Franz Mehring (1846–1919)

Famous German journalist, politician and literary critic; famous German activist of the socialist movement; Marxist theorist, historian, and literary critic; one of the founders of the Communist Party of Germany.

Mehring was born on 1846 in Pomerania, Germany, into a civil servant’s family. From 1866 to 1870, he studied philosophy, history and literature at the universities of Leipzig and Berlin, and after graduation, he engaged in journalism. In his early years, Mehring was a democrat opposed to Prussian dictatorship. Since the 1880s, he began to study scientific socialism and gradually embraced the Marxist theory and became a Marxist. In 1891, he joined the Social Democratic Party of Germany and served as a political commentary editor of the Party journal Die Neue Zeit. From 1895, he also served as the editor-in-chief of Leipziger Volkszeitung, making it an important front for the critique of opportunism. In December 1918, he participated in the founding of the Communist Party of Germany and died in January 1919 in Berlin, Germany, after a long illness.

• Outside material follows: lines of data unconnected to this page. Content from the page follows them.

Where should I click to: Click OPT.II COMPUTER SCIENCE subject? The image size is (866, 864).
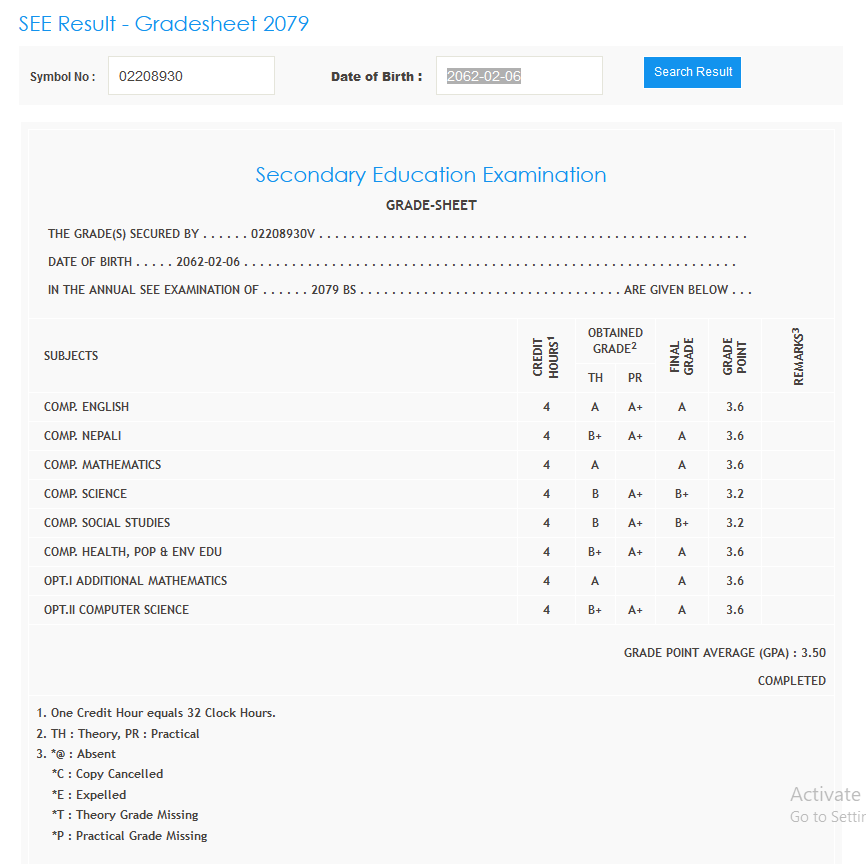point(116,610)
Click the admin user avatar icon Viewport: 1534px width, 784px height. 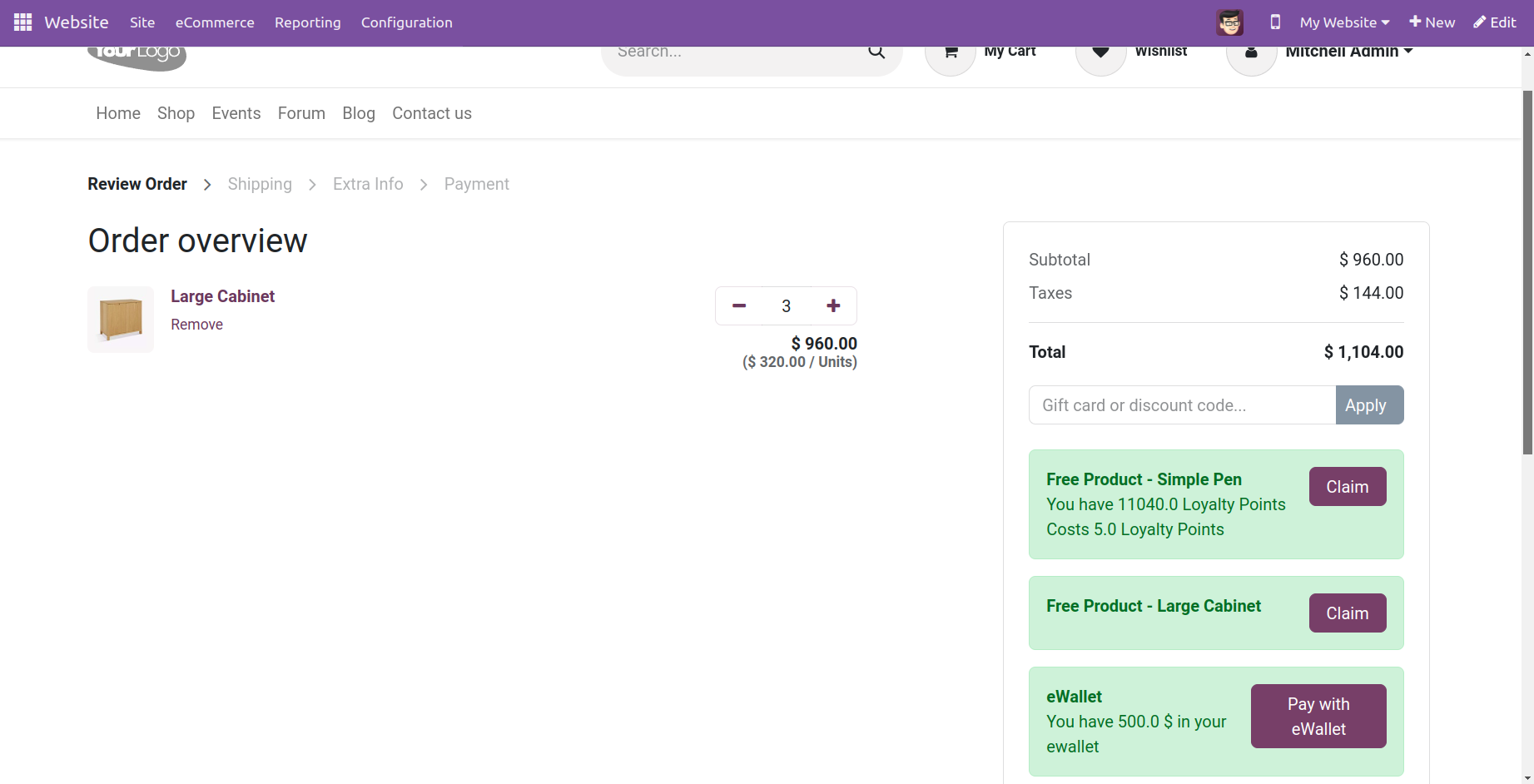coord(1229,22)
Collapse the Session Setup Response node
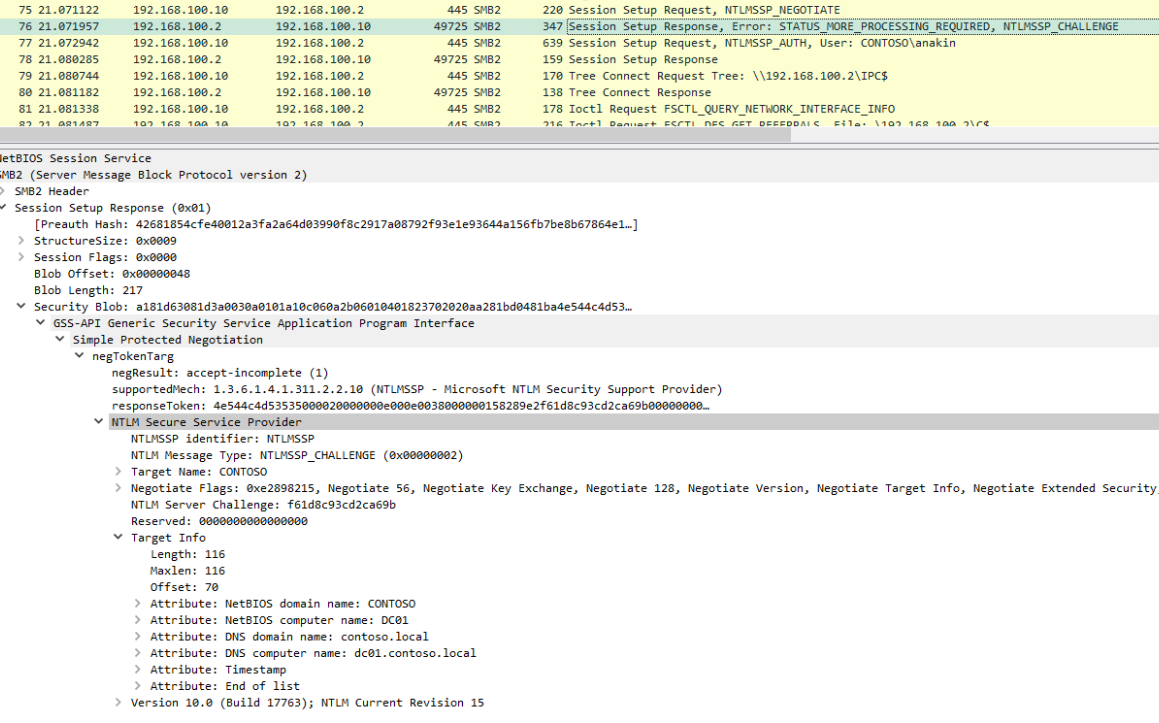Screen dimensions: 1159x723 [3, 208]
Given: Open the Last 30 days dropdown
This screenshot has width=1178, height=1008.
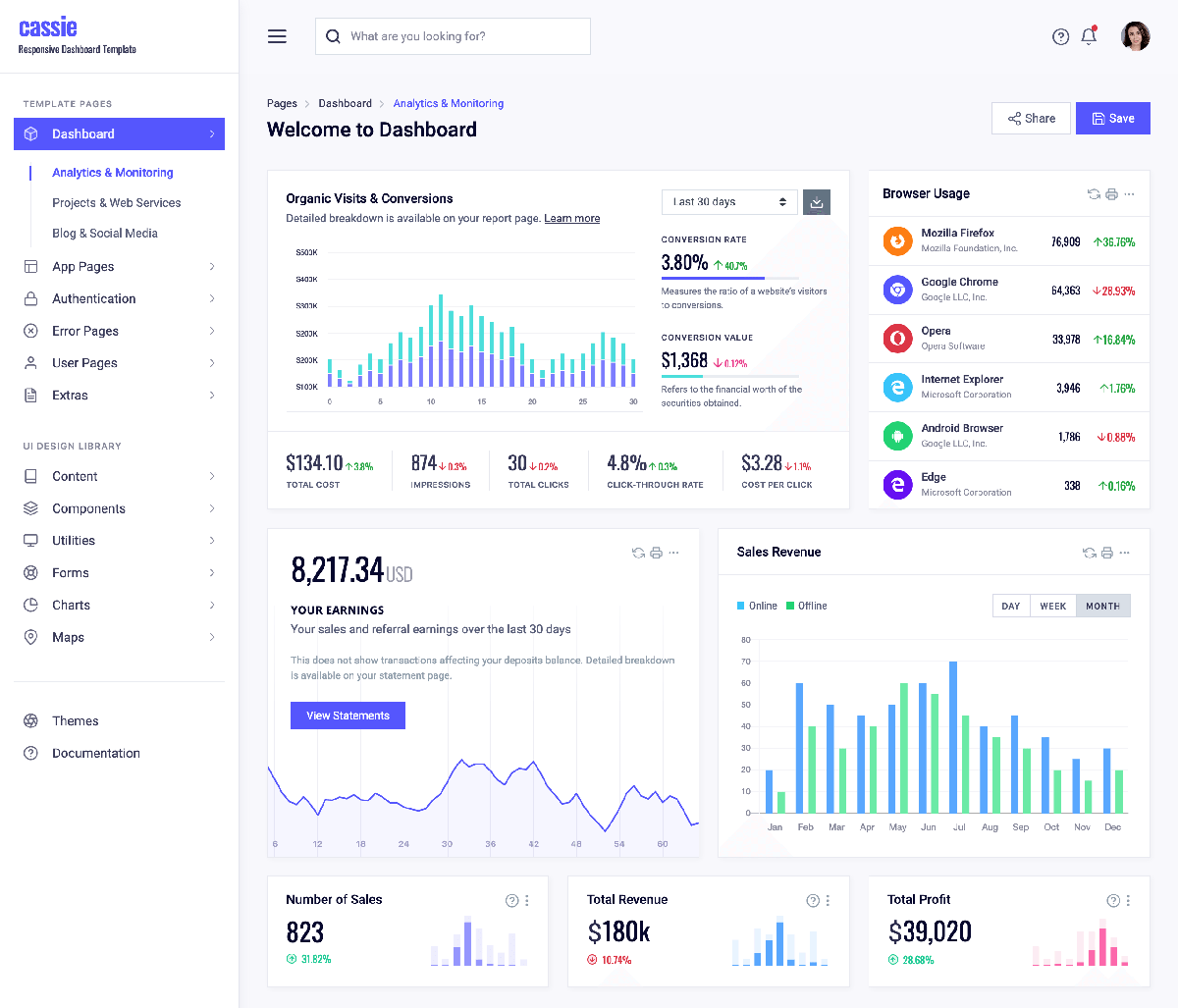Looking at the screenshot, I should pyautogui.click(x=728, y=202).
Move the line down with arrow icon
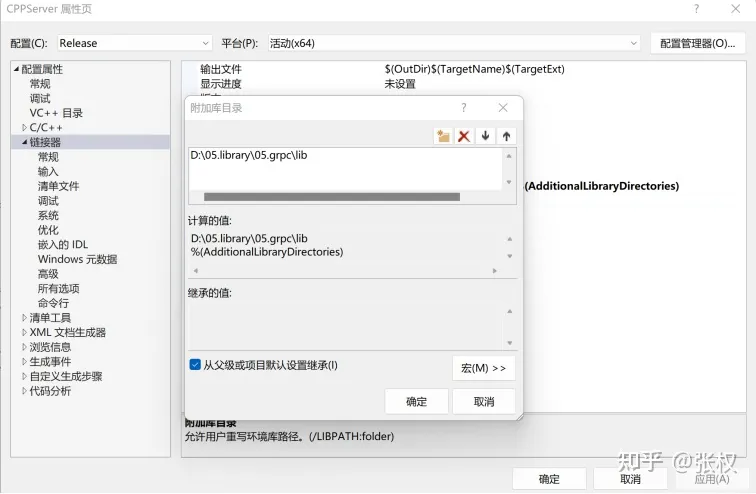The image size is (756, 494). click(486, 136)
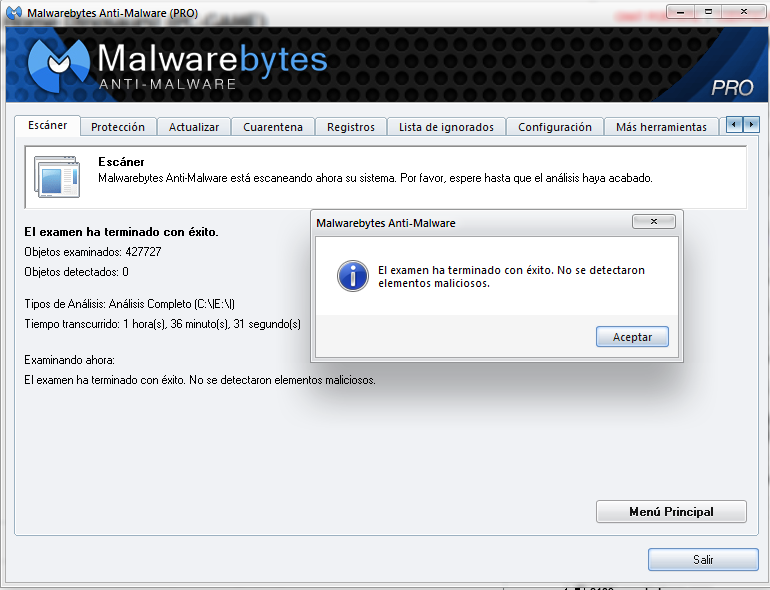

Franz Mehring’s chief works in his life include Karl Marx: The Story of His Life, History of German Social Democracy, von Treitschke, the Killer of Socialists, and the Goals of Liberalism, etc. During his time as the political commentary editor of Die Neue Zeit, he also edited and published the Collected Correspondences of Marx and Engels, and published many popular essays propagating Marxism. His political essays were short, concise and sharply written, attacking the rule of the Wilhelmine Empire and its foreign expansion (including the invasion of China), criticizing the various revisionist views within the Social Democratic Party of Germany, and expounding the fundamental principles of Marxism in simple language. In the Social Democratic Party of Germany, together with Liebknecht, Luxembourg and others, he resolutely fought against revisionism and centrism of Bernstein and Kautsky. After the outbreak of World War I, he actively participated in and led the struggle against imperialist war and social chauvinism of most of the leaders of the Second International, and in December 1918, he founded and established the Communist Party of Germany. After the outbreak of the October Revolution, he actively supported the October Revolution in Russia and refuted the attacks of the bourgeoisie and the Second International’s revisionism on the October Revolution led by Lenin. The limitation of Mehring’s thought were chiefly an overestimation of Lassalle and Bakunin, and a lack of understanding of the essence of the errors of Lassalleanism and Bakunin. Lenin highly praised Mehring and pointed out that Mehring was a person, who not only wanted to be, but who knew how to be a Marxist.